Task description
Reproduce every line of the data below verbatim, keeping each one unchanged.

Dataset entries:

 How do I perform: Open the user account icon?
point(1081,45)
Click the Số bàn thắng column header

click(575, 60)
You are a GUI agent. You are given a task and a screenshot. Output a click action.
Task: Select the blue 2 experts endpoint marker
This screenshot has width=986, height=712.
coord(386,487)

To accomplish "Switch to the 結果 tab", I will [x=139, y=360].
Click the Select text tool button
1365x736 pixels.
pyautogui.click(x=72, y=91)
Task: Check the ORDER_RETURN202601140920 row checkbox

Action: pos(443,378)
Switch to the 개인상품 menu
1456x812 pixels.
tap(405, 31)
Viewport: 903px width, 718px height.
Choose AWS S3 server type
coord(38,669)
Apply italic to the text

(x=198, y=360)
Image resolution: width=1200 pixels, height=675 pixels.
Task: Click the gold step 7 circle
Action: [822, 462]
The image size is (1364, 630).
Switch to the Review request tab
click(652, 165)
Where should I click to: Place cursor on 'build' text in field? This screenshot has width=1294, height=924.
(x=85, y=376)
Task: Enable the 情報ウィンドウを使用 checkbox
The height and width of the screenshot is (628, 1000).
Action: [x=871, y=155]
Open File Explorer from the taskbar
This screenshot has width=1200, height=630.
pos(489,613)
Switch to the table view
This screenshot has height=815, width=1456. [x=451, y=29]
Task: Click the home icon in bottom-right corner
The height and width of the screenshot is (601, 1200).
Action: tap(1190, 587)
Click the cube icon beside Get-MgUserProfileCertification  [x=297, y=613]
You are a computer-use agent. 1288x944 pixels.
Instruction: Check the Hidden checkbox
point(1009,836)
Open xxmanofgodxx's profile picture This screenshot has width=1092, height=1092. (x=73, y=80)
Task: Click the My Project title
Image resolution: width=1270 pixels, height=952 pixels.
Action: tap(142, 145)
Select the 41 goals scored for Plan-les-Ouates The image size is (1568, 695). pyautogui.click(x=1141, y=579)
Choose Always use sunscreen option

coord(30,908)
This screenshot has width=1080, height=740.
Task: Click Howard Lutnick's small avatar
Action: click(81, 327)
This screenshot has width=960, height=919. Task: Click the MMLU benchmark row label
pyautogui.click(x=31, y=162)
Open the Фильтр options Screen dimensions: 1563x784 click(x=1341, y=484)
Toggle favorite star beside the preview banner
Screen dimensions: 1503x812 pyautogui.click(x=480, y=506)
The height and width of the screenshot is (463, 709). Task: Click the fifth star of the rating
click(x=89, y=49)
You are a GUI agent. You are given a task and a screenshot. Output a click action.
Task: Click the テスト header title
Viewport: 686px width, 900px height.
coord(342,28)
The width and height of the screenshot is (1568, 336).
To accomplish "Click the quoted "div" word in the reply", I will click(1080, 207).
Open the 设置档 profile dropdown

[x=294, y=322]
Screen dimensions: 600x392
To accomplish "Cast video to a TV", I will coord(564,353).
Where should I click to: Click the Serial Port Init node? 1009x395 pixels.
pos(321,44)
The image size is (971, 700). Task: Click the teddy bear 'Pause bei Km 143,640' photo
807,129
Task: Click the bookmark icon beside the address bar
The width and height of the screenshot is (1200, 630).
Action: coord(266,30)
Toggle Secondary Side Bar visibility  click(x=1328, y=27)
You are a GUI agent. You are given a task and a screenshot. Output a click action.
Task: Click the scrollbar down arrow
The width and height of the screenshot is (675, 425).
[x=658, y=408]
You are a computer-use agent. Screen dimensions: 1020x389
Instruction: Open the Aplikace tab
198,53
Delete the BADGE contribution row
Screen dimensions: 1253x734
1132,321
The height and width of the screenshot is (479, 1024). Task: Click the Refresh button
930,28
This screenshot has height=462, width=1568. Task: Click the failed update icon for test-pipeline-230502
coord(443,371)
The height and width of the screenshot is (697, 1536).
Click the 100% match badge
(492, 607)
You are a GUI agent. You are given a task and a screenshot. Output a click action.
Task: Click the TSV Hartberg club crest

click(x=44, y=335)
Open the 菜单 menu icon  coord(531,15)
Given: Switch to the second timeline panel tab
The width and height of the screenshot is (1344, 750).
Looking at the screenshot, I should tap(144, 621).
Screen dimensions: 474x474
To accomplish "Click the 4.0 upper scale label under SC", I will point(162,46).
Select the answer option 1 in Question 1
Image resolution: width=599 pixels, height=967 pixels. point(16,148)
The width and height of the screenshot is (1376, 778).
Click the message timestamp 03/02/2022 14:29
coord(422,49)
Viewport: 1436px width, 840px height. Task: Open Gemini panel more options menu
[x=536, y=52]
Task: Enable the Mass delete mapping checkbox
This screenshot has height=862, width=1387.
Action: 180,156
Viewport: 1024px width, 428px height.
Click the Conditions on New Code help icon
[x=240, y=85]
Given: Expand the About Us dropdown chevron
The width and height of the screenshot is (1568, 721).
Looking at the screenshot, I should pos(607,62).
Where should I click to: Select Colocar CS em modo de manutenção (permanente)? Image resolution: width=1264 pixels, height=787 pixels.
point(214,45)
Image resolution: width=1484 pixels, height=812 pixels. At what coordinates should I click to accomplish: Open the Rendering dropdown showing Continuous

Output of the exercise
 How do I perform: Open the user account icon?
point(1081,45)
Click the Số bàn thắng column header

click(575, 60)
You are a GUI agent. You are given a task and a screenshot. Output a click action.
Task: Select the blue 2 experts endpoint marker
This screenshot has width=986, height=712.
coord(386,487)

To accomplish "Switch to the 結果 tab", I will [x=139, y=360].
Click the Select text tool button
1365x736 pixels.
pyautogui.click(x=72, y=91)
Task: Check the ORDER_RETURN202601140920 row checkbox

Action: pos(443,378)
Switch to the 개인상품 menu
1456x812 pixels.
tap(405, 31)
Viewport: 903px width, 718px height.
Choose AWS S3 server type
coord(38,669)
Apply italic to the text

(x=198, y=360)
Image resolution: width=1200 pixels, height=675 pixels.
Task: Click the gold step 7 circle
Action: [822, 462]
The image size is (1364, 630).
Switch to the Review request tab
click(652, 165)
Where should I click to: Place cursor on 'build' text in field? This screenshot has width=1294, height=924.
(x=85, y=376)
Task: Enable the 情報ウィンドウを使用 checkbox
The height and width of the screenshot is (628, 1000).
Action: [x=871, y=155]
Open File Explorer from the taskbar
This screenshot has width=1200, height=630.
pos(489,613)
Switch to the table view
This screenshot has height=815, width=1456. [x=451, y=29]
Task: Click the home icon in bottom-right corner
The height and width of the screenshot is (601, 1200).
Action: tap(1190, 587)
Click the cube icon beside Get-MgUserProfileCertification  [x=297, y=613]
You are a computer-use agent. 1288x944 pixels.
Instruction: Check the Hidden checkbox
point(1009,836)
Open xxmanofgodxx's profile picture This screenshot has width=1092, height=1092. (x=73, y=80)
Task: Click the My Project title
Image resolution: width=1270 pixels, height=952 pixels.
Action: tap(142, 145)
Select the 41 goals scored for Plan-les-Ouates The image size is (1568, 695). pyautogui.click(x=1141, y=579)
Choose Always use sunscreen option

coord(30,908)
This screenshot has width=1080, height=740.
Task: Click Howard Lutnick's small avatar
Action: click(81, 327)
This screenshot has width=960, height=919. Task: Click the MMLU benchmark row label
pyautogui.click(x=31, y=162)
Open the Фильтр options Screen dimensions: 1563x784 click(x=1341, y=484)
Toggle favorite star beside the preview banner
Screen dimensions: 1503x812 pyautogui.click(x=480, y=506)
The height and width of the screenshot is (463, 709). Task: Click the fifth star of the rating
click(x=89, y=49)
You are a GUI agent. You are given a task and a screenshot. Output a click action.
Task: Click the テスト header title
Viewport: 686px width, 900px height.
coord(342,28)
The width and height of the screenshot is (1568, 336).
To accomplish "Click the quoted "div" word in the reply", I will click(1080, 207).
Open the 设置档 profile dropdown

[x=294, y=322]
Screen dimensions: 600x392
To accomplish "Cast video to a TV", I will coord(564,353).
Where should I click to: Click the Serial Port Init node? 1009x395 pixels.
pos(321,44)
The image size is (971, 700). Task: Click the teddy bear 'Pause bei Km 143,640' photo
807,129
Task: Click the bookmark icon beside the address bar
The width and height of the screenshot is (1200, 630).
Action: coord(266,30)
Toggle Secondary Side Bar visibility  click(x=1328, y=27)
You are a GUI agent. You are given a task and a screenshot. Output a click action.
Task: Click the scrollbar down arrow
The width and height of the screenshot is (675, 425).
[x=658, y=408]
You are a computer-use agent. Screen dimensions: 1020x389
Instruction: Open the Aplikace tab
198,53
Delete the BADGE contribution row
Screen dimensions: 1253x734
1132,321
The height and width of the screenshot is (479, 1024). Task: Click the Refresh button
930,28
This screenshot has height=462, width=1568. Task: Click the failed update icon for test-pipeline-230502
coord(443,371)
The height and width of the screenshot is (697, 1536).
Click the 100% match badge
(492, 607)
You are a GUI agent. You are given a task and a screenshot. Output a click action.
Task: Click the TSV Hartberg club crest

click(x=44, y=335)
Open the 菜单 menu icon  coord(531,15)
Given: Switch to the second timeline panel tab
The width and height of the screenshot is (1344, 750).
Looking at the screenshot, I should tap(144, 621).
Screen dimensions: 474x474
To accomplish "Click the 4.0 upper scale label under SC", I will point(162,46).
Select the answer option 1 in Question 1
Image resolution: width=599 pixels, height=967 pixels. point(16,148)
The width and height of the screenshot is (1376, 778).
Click the message timestamp 03/02/2022 14:29
coord(422,49)
Viewport: 1436px width, 840px height. Task: Open Gemini panel more options menu
[x=536, y=52]
Task: Enable the Mass delete mapping checkbox
This screenshot has height=862, width=1387.
Action: 180,156
Viewport: 1024px width, 428px height.
Click the Conditions on New Code help icon
[x=240, y=85]
Given: Expand the About Us dropdown chevron
The width and height of the screenshot is (1568, 721).
Looking at the screenshot, I should pos(607,62).
Where should I click to: Select Colocar CS em modo de manutenção (permanente)? Image resolution: width=1264 pixels, height=787 pixels.
point(214,45)
Image resolution: width=1484 pixels, height=812 pixels. At what coordinates should I click to accomplish: Open the Rendering dropdown showing Continuous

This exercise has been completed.